RNA isolation and mRNA quantification

Total RNA was isolated using TRIzol reagent (Invitrogen) according to the manufacturer’s instructions. An amount of 1 µg RNA was treated with DNase-I (amplification grade; Invitrogen) and reverse transcribed into cDNA using the Maxima First Strand cDNA Synthesis Kit (Thermo Scientific).
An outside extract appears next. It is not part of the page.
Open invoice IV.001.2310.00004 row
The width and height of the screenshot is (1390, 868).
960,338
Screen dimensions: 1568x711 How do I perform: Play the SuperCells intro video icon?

Real-time quantitative PCR (RT-qPCR) was performed on 20 × diluted cDNA samples using a CFX96 real-time PCR detection system (Bio-Rad Laboratories). Specificity of the primers was confirmed as described previously20. Primer details are described in Table S1. Relative gene expression was calculated with LinRegPCR70. Data was normalized to the mean of 2 reference genes (tyrosine 3-monooxygenase/tryptophan 5-monooxygenase activation protein zeta (YWHAZ) and hydroxymethylbilane synthase (HMBS)) unless stated otherwise. The relative gene expression values represent arbitrary values, and were multiplied by 1000 for clarity reasons. To account for variability between donors/experiments, the data were normalized by dividing each individual data point by the mean of the corresponding control obtained in the same experiment. The resulting value was then multiplied by the mean value of all experiments. It is worth noting that we could not apply this normalization correction to NOS1, as NOS1 was undetected in all HDMVECs controls.

Western blotting

Western blotting was performed as described previously62. Cells were lysed in radioimmunoprecipitation assay buffer (Thermo Fisher Scientific) supplemented with protease inhibitor cocktail (Roche). Equal amounts of proteins were denatured in SDS-PAGE sample buffer, resolved by SDS-PAGE, and blotted onto nitrocellulose membranes. Membranes were blocked with 1:1 TBS:Intercept blocking buffer (LI-COR). Incubation with primary antibodies was performed overnight at 4 °C, followed by incubation with secondary antibodies for 1 h at room temp. eNOS was detected with an antibody from Cell Signaling Technology (#5880, 1:1000), VEGFR2 was detected with an antibody from Cell Signaling Technology (#2479, 1:1000), and β-actin was detected with an antibody from Sigma-Aldrich (#A5441, 1:5000). Proteins were visualized using the Odyssey system (LI-COR). Protein bands were analyzed by densitometric analysis using ImageJ.

PLVAP overexpression

The expression of PLVAP was rescued in siNT- and siNOS3-treated HDMVECs using lentiviral transduction with the pReceiver-LV105 expression vector from GeneCopoeia (PLVAP-Lv105 vector). An empty Lv105 vector served as a control. Lentiviral particles were prepared by co-transfecting the construct with packaging vectors (pMD2G, RRE, pRSV/REV) into HEK293T cells. The day after siRNA transfection, HDMVECs were transduced with lentiviral particles, followed by a second transduction the next day with fresh lentiviral particles. During transduction, 5 µg/mL of Polybrene Infection/Transfection Reagent (Sigma-Aldrich, #TR-1003-G) was used to enhance the efficiency of transduction.

Statistics

Data are represented as mean ± standard error of the mean (SEM). Two group comparisons were analyzed using an unpaired, two-tailed, Student’s t-test (parametric test) or a one-sample t-test (when comparisons were made to a normalized control). Statistical analyses and graph design were performed using GraphPad Prism 9. p values < 0.05 were considered to indicate significant differences, with levels of significance as follows: *p < 0.05; **p < 0.01; ***p < 0.001.